- Exercise:
Could you copy every one of the rows below word for word, with nothing changed, added, or left out?

- Stored rows:
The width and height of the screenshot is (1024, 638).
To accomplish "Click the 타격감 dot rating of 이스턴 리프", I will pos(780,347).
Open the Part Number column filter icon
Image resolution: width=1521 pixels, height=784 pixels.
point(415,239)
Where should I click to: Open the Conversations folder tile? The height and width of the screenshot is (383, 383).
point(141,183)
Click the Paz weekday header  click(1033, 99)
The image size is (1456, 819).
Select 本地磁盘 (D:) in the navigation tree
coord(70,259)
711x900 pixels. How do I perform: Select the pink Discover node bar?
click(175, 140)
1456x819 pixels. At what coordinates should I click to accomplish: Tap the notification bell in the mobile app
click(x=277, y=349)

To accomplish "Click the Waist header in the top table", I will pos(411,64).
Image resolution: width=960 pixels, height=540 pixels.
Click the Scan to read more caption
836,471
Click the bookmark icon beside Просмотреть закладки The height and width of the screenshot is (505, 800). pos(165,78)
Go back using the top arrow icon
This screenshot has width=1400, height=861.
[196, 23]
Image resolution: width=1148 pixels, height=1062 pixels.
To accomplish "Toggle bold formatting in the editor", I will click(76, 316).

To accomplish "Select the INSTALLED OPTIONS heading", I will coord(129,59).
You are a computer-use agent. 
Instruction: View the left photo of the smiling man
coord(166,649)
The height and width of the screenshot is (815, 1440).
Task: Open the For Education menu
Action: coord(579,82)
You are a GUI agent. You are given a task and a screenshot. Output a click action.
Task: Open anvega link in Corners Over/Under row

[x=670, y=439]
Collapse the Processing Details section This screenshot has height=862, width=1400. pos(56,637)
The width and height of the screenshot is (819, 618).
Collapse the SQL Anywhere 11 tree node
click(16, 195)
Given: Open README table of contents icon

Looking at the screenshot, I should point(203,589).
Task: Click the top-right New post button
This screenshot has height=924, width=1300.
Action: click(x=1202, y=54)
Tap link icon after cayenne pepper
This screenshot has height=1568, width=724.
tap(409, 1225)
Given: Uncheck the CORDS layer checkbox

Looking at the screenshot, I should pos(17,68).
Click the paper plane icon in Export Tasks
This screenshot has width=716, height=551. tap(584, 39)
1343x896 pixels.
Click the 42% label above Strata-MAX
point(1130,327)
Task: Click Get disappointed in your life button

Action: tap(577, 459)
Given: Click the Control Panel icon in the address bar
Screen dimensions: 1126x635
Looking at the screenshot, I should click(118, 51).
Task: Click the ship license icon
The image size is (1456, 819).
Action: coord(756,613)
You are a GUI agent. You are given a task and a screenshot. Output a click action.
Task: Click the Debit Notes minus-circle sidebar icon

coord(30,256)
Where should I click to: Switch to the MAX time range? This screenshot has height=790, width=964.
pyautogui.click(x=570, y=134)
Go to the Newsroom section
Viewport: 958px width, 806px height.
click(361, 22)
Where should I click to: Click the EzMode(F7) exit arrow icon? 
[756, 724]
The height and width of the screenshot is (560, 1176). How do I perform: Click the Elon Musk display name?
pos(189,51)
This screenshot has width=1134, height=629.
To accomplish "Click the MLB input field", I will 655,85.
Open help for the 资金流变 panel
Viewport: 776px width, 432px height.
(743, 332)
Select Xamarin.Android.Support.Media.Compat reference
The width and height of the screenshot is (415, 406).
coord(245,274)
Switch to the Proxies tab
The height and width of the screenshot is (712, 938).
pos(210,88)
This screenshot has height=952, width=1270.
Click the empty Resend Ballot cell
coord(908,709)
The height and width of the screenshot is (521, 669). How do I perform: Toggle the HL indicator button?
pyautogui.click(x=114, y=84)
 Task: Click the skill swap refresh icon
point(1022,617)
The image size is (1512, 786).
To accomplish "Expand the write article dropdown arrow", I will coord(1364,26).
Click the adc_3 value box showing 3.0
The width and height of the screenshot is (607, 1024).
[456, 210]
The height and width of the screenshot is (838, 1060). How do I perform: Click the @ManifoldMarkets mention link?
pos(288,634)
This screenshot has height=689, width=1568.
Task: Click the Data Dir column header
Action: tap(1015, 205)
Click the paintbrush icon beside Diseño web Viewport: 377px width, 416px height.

- Task output:
The width and height of the screenshot is (1024, 638).
To accomplish "Click the 타격감 dot rating of 이스턴 리프", I will pos(780,347).
Open the Part Number column filter icon
Image resolution: width=1521 pixels, height=784 pixels.
point(415,239)
Where should I click to: Open the Conversations folder tile? The height and width of the screenshot is (383, 383).
point(141,183)
Click the Paz weekday header  click(1033, 99)
The image size is (1456, 819).
Select 本地磁盘 (D:) in the navigation tree
coord(70,259)
711x900 pixels. How do I perform: Select the pink Discover node bar?
click(175, 140)
1456x819 pixels. At what coordinates should I click to accomplish: Tap the notification bell in the mobile app
click(x=277, y=349)

To accomplish "Click the Waist header in the top table", I will pos(411,64).
Image resolution: width=960 pixels, height=540 pixels.
Click the Scan to read more caption
836,471
Click the bookmark icon beside Просмотреть закладки The height and width of the screenshot is (505, 800). pos(165,78)
Go back using the top arrow icon
This screenshot has width=1400, height=861.
[196, 23]
Image resolution: width=1148 pixels, height=1062 pixels.
To accomplish "Toggle bold formatting in the editor", I will click(76, 316).

To accomplish "Select the INSTALLED OPTIONS heading", I will coord(129,59).
You are a computer-use agent. 
Instruction: View the left photo of the smiling man
coord(166,649)
The height and width of the screenshot is (815, 1440).
Task: Open the For Education menu
Action: coord(579,82)
You are a GUI agent. You are given a task and a screenshot. Output a click action.
Task: Open anvega link in Corners Over/Under row

[x=670, y=439]
Collapse the Processing Details section This screenshot has height=862, width=1400. pos(56,637)
The width and height of the screenshot is (819, 618).
Collapse the SQL Anywhere 11 tree node
click(16, 195)
Given: Open README table of contents icon

Looking at the screenshot, I should point(203,589).
Task: Click the top-right New post button
This screenshot has height=924, width=1300.
Action: click(x=1202, y=54)
Tap link icon after cayenne pepper
This screenshot has height=1568, width=724.
tap(409, 1225)
Given: Uncheck the CORDS layer checkbox

Looking at the screenshot, I should pos(17,68).
Click the paper plane icon in Export Tasks
This screenshot has width=716, height=551. tap(584, 39)
1343x896 pixels.
Click the 42% label above Strata-MAX
point(1130,327)
Task: Click Get disappointed in your life button

Action: tap(577, 459)
Given: Click the Control Panel icon in the address bar
Screen dimensions: 1126x635
Looking at the screenshot, I should click(118, 51).
Task: Click the ship license icon
The image size is (1456, 819).
Action: coord(756,613)
You are a GUI agent. You are given a task and a screenshot. Output a click action.
Task: Click the Debit Notes minus-circle sidebar icon

coord(30,256)
Where should I click to: Switch to the MAX time range? This screenshot has height=790, width=964.
pyautogui.click(x=570, y=134)
Go to the Newsroom section
Viewport: 958px width, 806px height.
click(361, 22)
Where should I click to: Click the EzMode(F7) exit arrow icon? 
[756, 724]
The height and width of the screenshot is (560, 1176). How do I perform: Click the Elon Musk display name?
pos(189,51)
This screenshot has width=1134, height=629.
To accomplish "Click the MLB input field", I will 655,85.
Open help for the 资金流变 panel
Viewport: 776px width, 432px height.
(743, 332)
Select Xamarin.Android.Support.Media.Compat reference
The width and height of the screenshot is (415, 406).
coord(245,274)
Switch to the Proxies tab
The height and width of the screenshot is (712, 938).
pos(210,88)
This screenshot has height=952, width=1270.
Click the empty Resend Ballot cell
coord(908,709)
The height and width of the screenshot is (521, 669). How do I perform: Toggle the HL indicator button?
pyautogui.click(x=114, y=84)
 Task: Click the skill swap refresh icon
point(1022,617)
The image size is (1512, 786).
To accomplish "Expand the write article dropdown arrow", I will coord(1364,26).
Click the adc_3 value box showing 3.0
The width and height of the screenshot is (607, 1024).
[456, 210]
The height and width of the screenshot is (838, 1060). How do I perform: Click the @ManifoldMarkets mention link?
pos(288,634)
This screenshot has height=689, width=1568.
Task: Click the Data Dir column header
Action: tap(1015, 205)
Click the paintbrush icon beside Diseño web Viewport: 377px width, 416px height.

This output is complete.